2.4.2 Querying in TuSA

TuSA can be used not only for inserting the appointments but also querying. Again the same graphical user interface is used for getting the user’s query sentences. For instance, if the following sentence is given,

“Haftaya Aliyle olan yemekli toplantilari goster”

(Show the diners with Ali)

The program first converts the sentence to semantic representation explained in section 2.4.1 and yields out the following semantic

takvim(_,_,_,22,11,2002,_,[ali],[yemekli,toplanti],_,_).

This semantic representation is used as a template and the program tries to find word or word groups for each empty phrase location over the database file. In this process the elimination of the records is done by using the phrases in the semantic representation.

By the help of some intelligent search mechanisms, if any result is found, they are shown in the following format to the user:

---------------------------------------------------------

ID:11

Tarih:22/Kasim/2002|09:58|Cuma (Date:22/Novenber/2002|09:58|Friday)

Kisi: arkadasim ali (Person: my friend ali)

Yer:komsumuz Canan

(Location: Neighbour Canan)

Konu:yemekli bir toplanti (Subject: Dinner)

Suresi:7 saat (Duration: 7 hours)

Semantic:

takvim(11,9,58,22,11,2002,[komsumuz,canan], [arkadasim,ali],[yemekli,bir,gorusme],7,'saat').

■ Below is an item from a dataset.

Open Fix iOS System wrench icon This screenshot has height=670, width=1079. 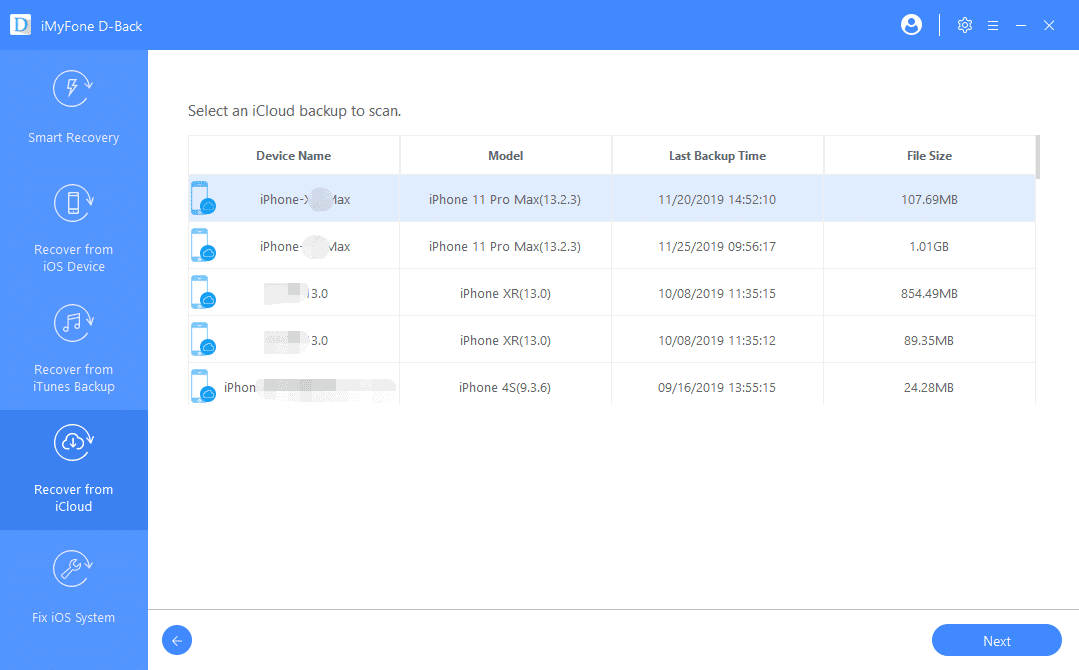pos(73,570)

---------------------------------------------------------

2 Environment Specifications

• Programming Language: Prolog is used as the programming language, which consist of first order predicate calculus and it can be used as a relational database because of its nature.

• Developing Environment: SWI-Prolog which is developed at University of Amsterdam is used as the programming environment. XPCE is used as the graphical user interface module.

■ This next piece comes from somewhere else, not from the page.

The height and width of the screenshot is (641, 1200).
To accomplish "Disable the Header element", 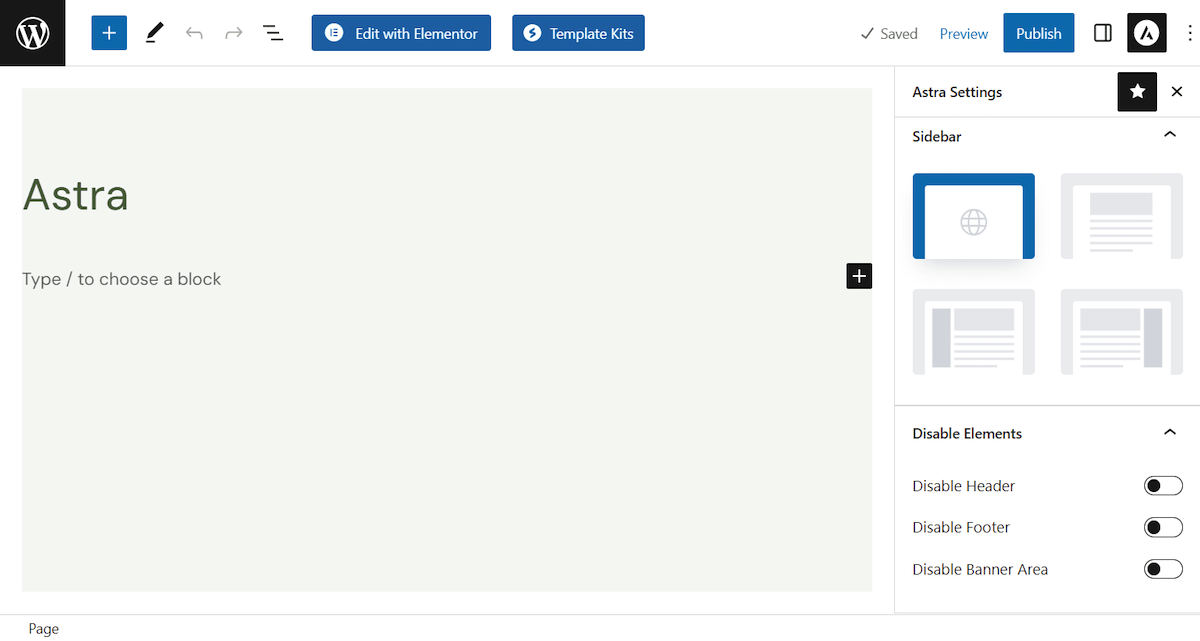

• Operating System: Swi-Prolog is an open source programming environment so it can run almost every operating system, but TuSA is tested under only Windows 98/2000, Unix and Linux.

Conclusion

TuSA, Turkish Speaking Assistant is an initiative in its area which is implemented for storing appointment information using Turkish natural sentences and can cooperate with the applications based on the same infrastructure developed by Çetinoğlu (2001). TuSA is an ongoing application and new additions will be done until a web interface, MS Outlook synchronization and phonetic usage are added to it. The chosen language, environment and the extendibility of the code will ease the desired additions.

The general information and usage examples and milestones can be accessed via TuSA homepage on the internet.

Acknowledgments

References

Covington M. A. (1994) Natural Language Processing for Prolog Programmers. Prentice Hall, Englewood Cliffs, NJ. 348 p.

Çetinoğlu Ö. (2001) A Prolog Based Natural Language Processing Infrastructure for Turkish, M.S. Thesis, Boğaziçi University.

Oflazer K. (1993) Two-Level Description of Turkish Morphology, Proc. Second Turkish Symposium on Artificial Intelligence and Neural Networks, BU Press, pp. 86-93.